In the entries below, find each line with the string "screenshot" and copy it.

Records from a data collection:
:::

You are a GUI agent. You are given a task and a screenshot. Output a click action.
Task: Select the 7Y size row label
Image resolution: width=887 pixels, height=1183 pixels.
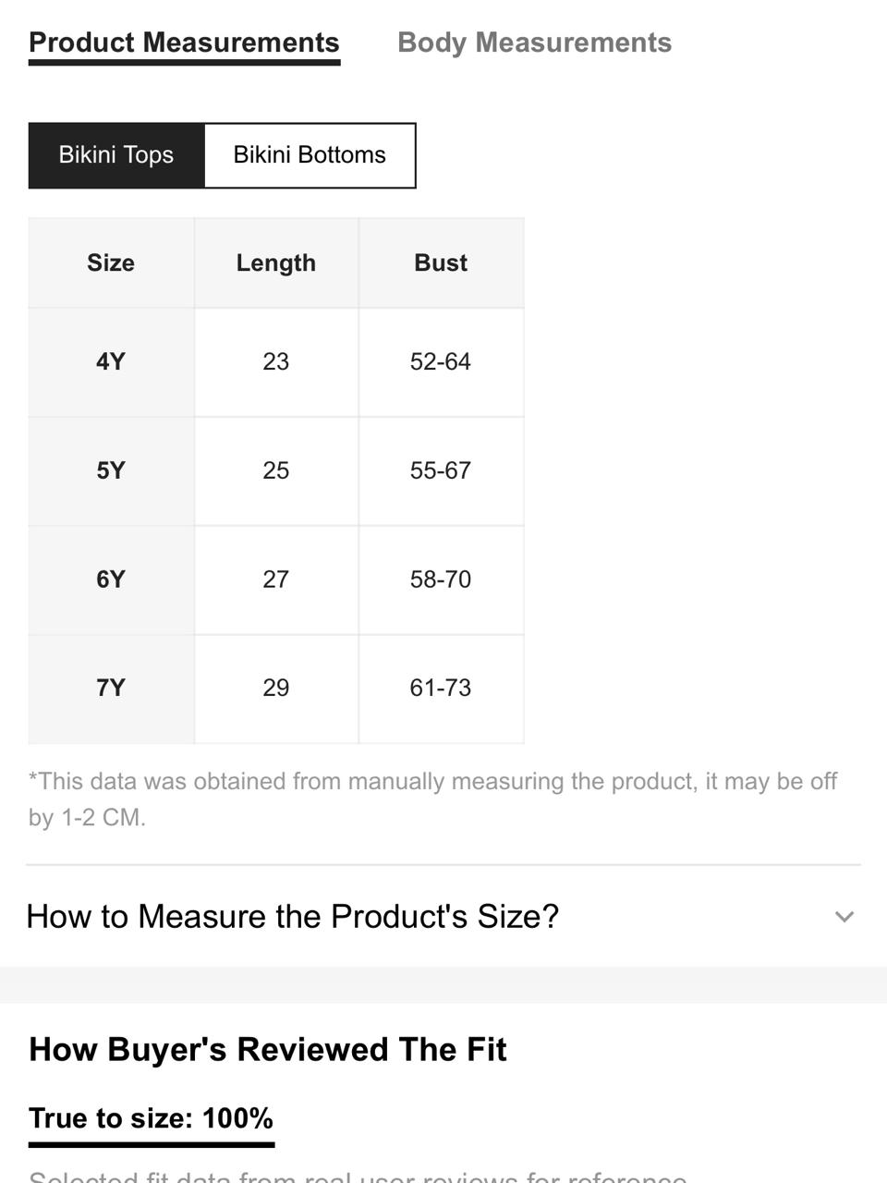point(111,689)
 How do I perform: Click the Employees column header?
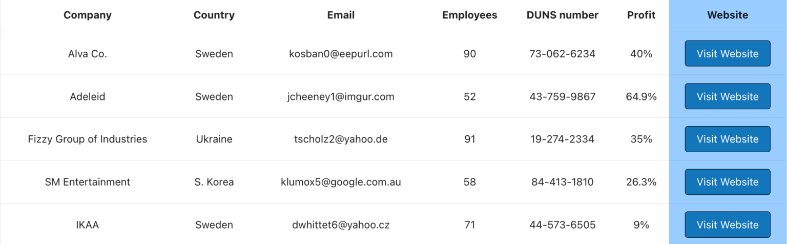click(469, 15)
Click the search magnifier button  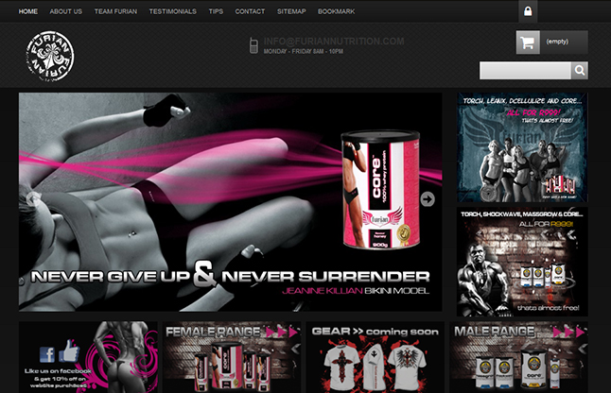580,70
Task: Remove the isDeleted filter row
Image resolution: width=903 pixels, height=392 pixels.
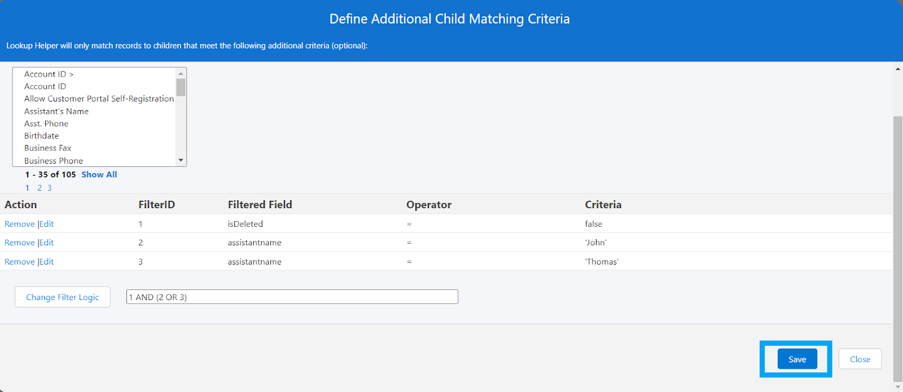Action: point(20,224)
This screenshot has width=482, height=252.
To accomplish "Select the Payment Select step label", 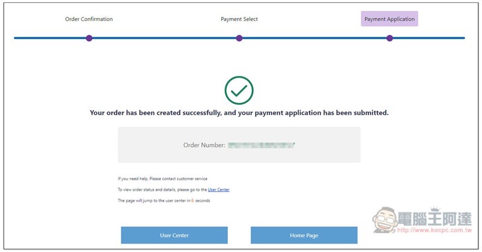I will [239, 19].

:::

** THE COMPLETED TASK **
You are a GUI agent. You are given a task and a screenshot. Output a click action.
This screenshot has width=482, height=252.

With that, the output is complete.